The Crawler in Med-ImageTools has the core responsibility of walking through a directory and collecting all the dicom files (.dcm/.DCM), regardless of the directory structure.

It was designed to extract as much information as possible from the files, to build an internal database of the data users have.

Metadata extraction#

As of the 2.0 release, the crawler implements a modality-specific set of extractions which facilitates:

  1. raw extraction of a DICOM tag (i.e SeriesInstanceUID)
  2. and possible 'ComputedValue' which requires computation on one or more tags (i.e ROINames in RTSTRUCT files are computed from the ROIContourSequence tag).

This is done using the ModalityMedataExtractor base class, which defines the base_tags that are common to all modalities, and the computed_tags which sub-classes can implement to extract modality-specific information on top of their own modality_tags.

See the following api documentation for the supported modalities:

For each of the above modalities, there is a modality_tags property that returns a set of tags that can be directly extracted from the DICOM file. There also may be a computed_tags property that returns a mapping of keys defined by Med-ImageTools (i.e SegSpacing in the SEG extractor) to a callable function that will compute the value from the DICOM file.

how can I find what tags are extracted?

You can view the modality_tags and computed_tags for each modality in the above links, and open the Souce code dropdown for each property.

Assumptions made when crawling#

As of 2.0, the crawler makes the following assumptions:

  1. All DICOM files within the specified input directory are valid DICOM files. That is, they all contain a valid DICOM header and can be read by pydicom.

  2. All DICOM files belonging to the same series are in the same directory. This assumption is made, to simplify pointing to a series of files, by just pointing to the directory containing the files.

Note

Though we require that all files in a series are in the same directory, we do not require that all files in a directory belong to the same series. That is, a directory may contain files from multiple series, and the crawler will still be able to extract the series information from each file.

Reference building#

One of the main features of Med-ImageTools is building the internal database of all the complex relationships between DICOM series. The first step in this process is to extract the necessary information from each DICOM file, which is modality-specific, and given the evolution of the DICOM standard, may change over time.

For example, while modern RTSTRUCT files contain a RTReferencedSeriesSequence tag that references the SeriesInstanceUID of the series that the structure was derived from, this is not always present in older files. As such, we have to rely on the ReferencedSOPInstanceUID tag, which is a unique identifier for all the files in the Referenced Series.

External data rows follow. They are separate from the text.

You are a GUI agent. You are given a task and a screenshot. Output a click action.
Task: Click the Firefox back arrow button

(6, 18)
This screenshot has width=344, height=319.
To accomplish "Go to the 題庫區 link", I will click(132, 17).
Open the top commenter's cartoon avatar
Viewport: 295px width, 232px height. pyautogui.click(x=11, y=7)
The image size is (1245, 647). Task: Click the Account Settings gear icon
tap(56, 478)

During the crawling process, we also build a database that maps each found DICOM file to its corresponding series SOPInstanceUID -> SeriesInstanceUID.

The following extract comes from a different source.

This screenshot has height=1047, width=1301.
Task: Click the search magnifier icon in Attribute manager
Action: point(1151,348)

If the RTSTRUCT file does not contain the RTReferencedSeriesSequence, we use all the ReferencedSOPInstanceUID tags in the file to find the corresponding seires using the mapping.

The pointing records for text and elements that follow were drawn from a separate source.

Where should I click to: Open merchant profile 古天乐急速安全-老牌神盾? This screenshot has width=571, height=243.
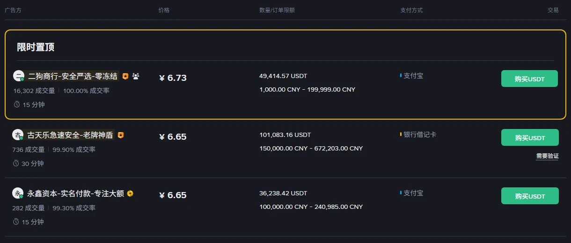(70, 135)
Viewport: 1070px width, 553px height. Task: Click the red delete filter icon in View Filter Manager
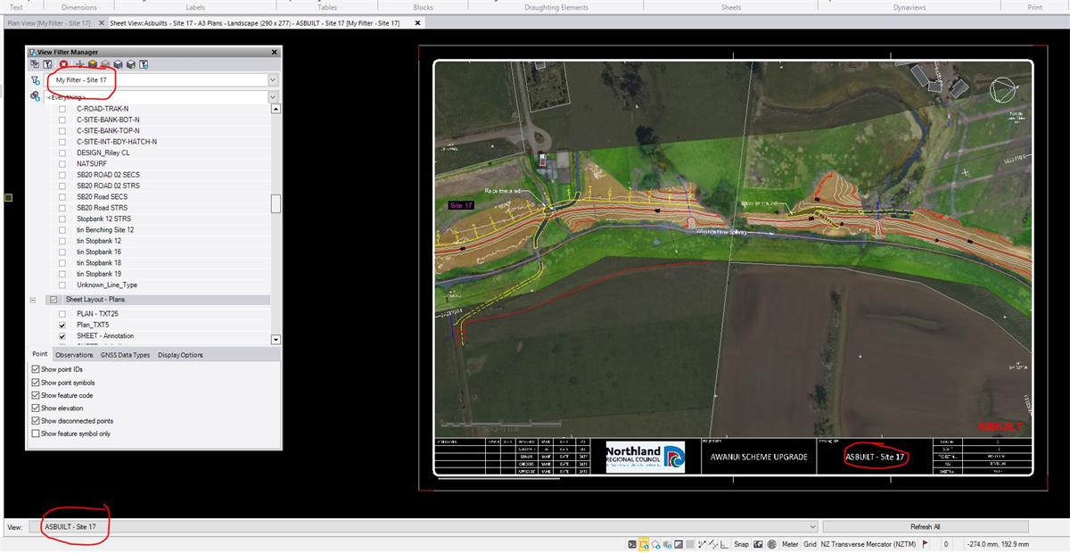click(x=63, y=63)
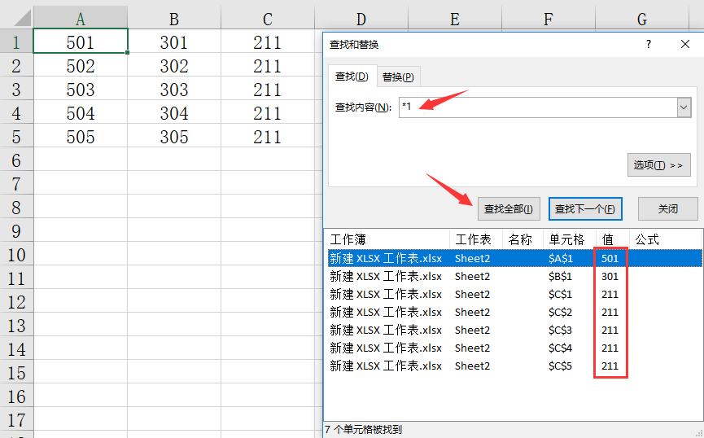Select row 7 header
Viewport: 704px width, 438px height.
pyautogui.click(x=16, y=184)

After a successful crawl, the Crawler will have two database interfaces:

  1. crawl_db: This is the database that contains all the information extracted from the DICOM files. It is a dictionary mapping the SeriesInstanceUID to all the metadatal extracted from the files in the series using the ModalityMetadataExtractor extractors.

  2. index: This is a slimmed database that contains the core metadata to build a representation of the data relationships.

    It contains the following information:

    1. PatientID
    2. StudyInstanceUID
    3. SeriesInstanceUID
    4. SubSeries (possible unique Acquisition)
    5. Modality
    6. ReferencedModality
    7. ReferencedSeriesUID
    8. instances (number of instances in the series)
    9. folder (path to the folder containing the series)

These files are stored in a .imgtools directory next to the input directory.

That is if the input directory is /path/to/DICOM_FILES, the index output files will be stored in /path/to/.imgtools/DICOM_FILES.